BEGIN
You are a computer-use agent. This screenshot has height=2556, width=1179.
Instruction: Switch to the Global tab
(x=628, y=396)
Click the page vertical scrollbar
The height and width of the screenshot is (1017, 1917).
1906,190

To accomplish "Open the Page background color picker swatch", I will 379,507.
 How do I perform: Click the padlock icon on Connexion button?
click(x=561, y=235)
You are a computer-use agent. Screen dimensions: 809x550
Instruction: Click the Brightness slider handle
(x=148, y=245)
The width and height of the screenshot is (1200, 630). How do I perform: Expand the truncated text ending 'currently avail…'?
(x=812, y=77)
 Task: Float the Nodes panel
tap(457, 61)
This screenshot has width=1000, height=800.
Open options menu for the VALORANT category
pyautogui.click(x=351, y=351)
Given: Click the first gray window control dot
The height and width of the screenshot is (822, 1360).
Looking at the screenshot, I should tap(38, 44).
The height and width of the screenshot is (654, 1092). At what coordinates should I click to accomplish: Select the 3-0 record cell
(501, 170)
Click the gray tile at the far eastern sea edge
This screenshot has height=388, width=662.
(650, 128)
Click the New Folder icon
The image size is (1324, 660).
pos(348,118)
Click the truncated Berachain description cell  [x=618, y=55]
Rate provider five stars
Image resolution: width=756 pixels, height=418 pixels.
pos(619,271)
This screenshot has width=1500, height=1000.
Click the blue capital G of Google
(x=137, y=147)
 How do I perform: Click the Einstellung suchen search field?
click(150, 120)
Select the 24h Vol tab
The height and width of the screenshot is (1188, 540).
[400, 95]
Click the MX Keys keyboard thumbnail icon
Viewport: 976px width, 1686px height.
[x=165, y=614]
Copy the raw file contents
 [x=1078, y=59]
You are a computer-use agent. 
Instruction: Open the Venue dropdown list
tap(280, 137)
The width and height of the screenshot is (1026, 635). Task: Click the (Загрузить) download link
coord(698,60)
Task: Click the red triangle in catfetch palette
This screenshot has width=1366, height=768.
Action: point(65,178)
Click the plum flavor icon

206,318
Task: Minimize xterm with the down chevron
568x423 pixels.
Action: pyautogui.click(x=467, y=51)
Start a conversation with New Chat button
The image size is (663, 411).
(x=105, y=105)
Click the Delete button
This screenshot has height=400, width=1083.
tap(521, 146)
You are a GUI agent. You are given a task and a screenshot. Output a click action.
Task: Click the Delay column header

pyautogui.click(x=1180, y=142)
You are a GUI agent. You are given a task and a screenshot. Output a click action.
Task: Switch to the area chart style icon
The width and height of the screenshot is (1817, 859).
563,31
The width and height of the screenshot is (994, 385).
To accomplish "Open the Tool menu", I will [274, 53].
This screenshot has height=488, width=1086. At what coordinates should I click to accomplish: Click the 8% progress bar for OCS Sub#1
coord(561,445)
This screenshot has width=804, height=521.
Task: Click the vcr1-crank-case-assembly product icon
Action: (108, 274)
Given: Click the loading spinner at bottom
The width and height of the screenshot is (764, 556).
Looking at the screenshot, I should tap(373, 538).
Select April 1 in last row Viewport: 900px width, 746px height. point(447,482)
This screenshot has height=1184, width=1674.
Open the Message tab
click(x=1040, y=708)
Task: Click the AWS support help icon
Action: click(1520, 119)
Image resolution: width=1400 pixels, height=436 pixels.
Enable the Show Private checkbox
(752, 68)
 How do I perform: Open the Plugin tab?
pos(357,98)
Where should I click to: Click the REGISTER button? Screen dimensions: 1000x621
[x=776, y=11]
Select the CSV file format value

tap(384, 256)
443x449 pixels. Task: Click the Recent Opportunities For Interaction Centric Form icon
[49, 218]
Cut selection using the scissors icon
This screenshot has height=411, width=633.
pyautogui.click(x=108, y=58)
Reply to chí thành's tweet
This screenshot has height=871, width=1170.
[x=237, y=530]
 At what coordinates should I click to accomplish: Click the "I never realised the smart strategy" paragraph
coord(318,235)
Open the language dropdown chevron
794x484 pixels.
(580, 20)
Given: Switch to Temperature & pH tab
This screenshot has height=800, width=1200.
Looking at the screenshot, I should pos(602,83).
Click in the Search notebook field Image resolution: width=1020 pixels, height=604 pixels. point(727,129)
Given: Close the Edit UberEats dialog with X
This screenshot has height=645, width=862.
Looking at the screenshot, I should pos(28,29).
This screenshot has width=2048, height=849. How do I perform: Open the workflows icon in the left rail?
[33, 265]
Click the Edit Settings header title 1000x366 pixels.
END
Lines containing the word "will": copy each of them from the material.

To accomplish "Open the Page background color picker swatch", I will 379,507.
To accomplish "Open the Tool menu", I will [274, 53].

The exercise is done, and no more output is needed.